Transmissions : comment les penser autrement. Par Pierre Moisset
Sociologue, consultant petite enfance
1) Rassurer les usagers-parents en contrepartie du contrôle que l’on exerce sur eux.
2) Rendre visible aux parents le travail effectué auprès des enfants pour démontrer la « prestation » qui leur est rendue.
3) Entretenir une simple relation humaine, chaleureuse avec les parents.
La restitution est donc prise entre ces trois enjeux, pour autant elle est souvent vécue comme étant frustrante tant par les parents que les professionnels. Comment alors la penser autrement ?
Pour répondre à cette question, il faut s’intéresser très concrètement au travail et à l’expérience des professionnels, ce qui leur fournit matière à restitution. Les professionnels, notamment dans l’accueil collectif, construisent leur expérience entre plusieurs « positionnements », quatre exactement.
Le positionnement « idéal », l’amour des enfants. Dans ce positionnement le professionnel veut tout donner, tout le temps aux enfants… Autant dire que la déception est rapide et la crainte de la concurrence avec les parents très forte. D’où une difficulté à restituer aux parents des moment forts vécus avec les enfants…
La position « d’exécutant ». Le professionnel est celui qui fait des gestes techniques précis, celui qui exécute mais est irréprochable dans son exécution. Mais c’est ce qui aboutit aux restitutions techniques : les horaires de selles, de changes, de sieste, les petits maux…
La position « experte ». Celle où, avec l’expérience, le professionnel se positionne non plus dans le don total envers les enfants, mais dans une position de médiation, de verbalisation de leurs émotions auprès d’eux. Les restitutions peuvent alors porter sur ce qui est dit aux enfants dans telle ou telle micro-situation et la façon dont l’enfant y réagit.

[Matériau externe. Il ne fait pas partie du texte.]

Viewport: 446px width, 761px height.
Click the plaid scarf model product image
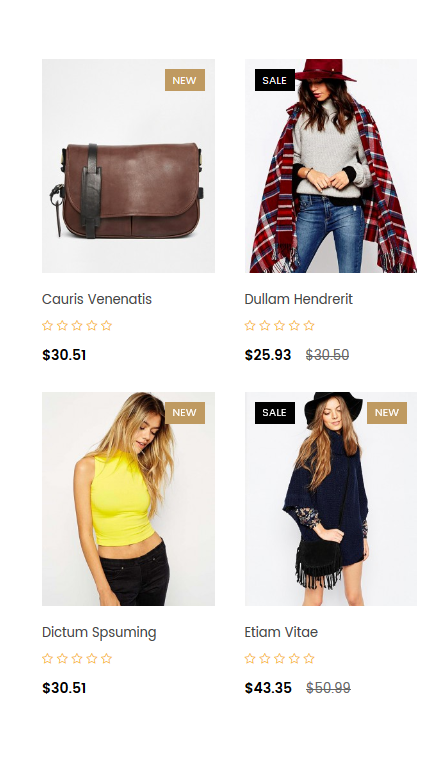(x=331, y=166)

La position « pragmatique ». Le professionnel y assume les limites de son cadre d’activité : les pleurs, la fatigue des enfants, leurs mouvements affectifs et fait en sorte d’y répondre au mieux. Les restitutions portent alors sur cette vie enfantine (en accueil individuel ou collectif) sur ce que l’accueil fait vivre aux enfants et sur la façon dont les professionnels travaillent à rendre ce contexte le plus positif possible.

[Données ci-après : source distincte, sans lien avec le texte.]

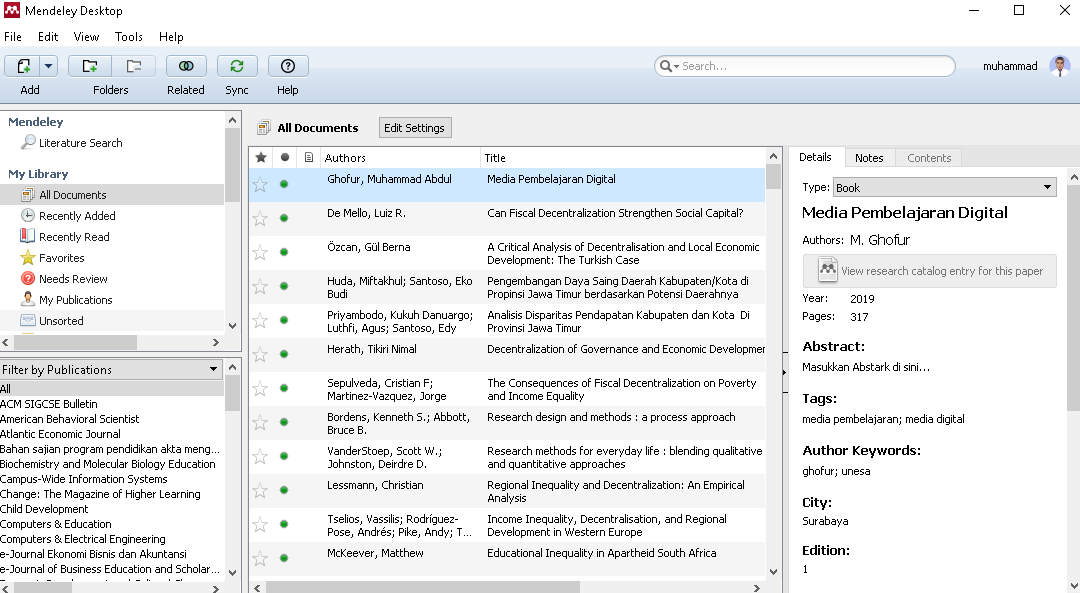1080x593 pixels.
Task: Click the user profile avatar picture
Action: click(1060, 66)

Les deux derniers positionnements « experts » et « pragmatiques » me semblent les plus prometteurs et pour les professionnels en général, et pour les restitutions. En effet, ils permettent de rendre compte pour les professionnels comme pour les parents de ce que vivent concrètement enfants et professionnels ensemble.
Aussi, les restitutions de la journée ne sont pas forcément « individuelles » centrées sur chaque enfant. On peut aussi décrire aux parents ce qui se passe entre les enfants, ce que sont leurs débuts de vie sociale, les mouvements affectifs qui les animent en duo, en groupes…
Les restitutions n’ont pas non plus à être « idéales » ou lisses sur les conditions d’accueil. Elles peuvent aussi rendre compte du bruit, de l’agitation que les enfants vivent ainsi que la façon dont les professionnels y répondent.
Enfin, les restitutions peuvent être sensibles et dire la façon dont les enfants, la vie enfantine émeut les professionnels. Ce sont, me semble-t-il les pistes à suivre pour échapper à des restitutions « aseptisées » où le professionnel, en s’effaçant avec sa pratique et ses émotions, efface aussi l’enfant concret, l’enfant accueilli.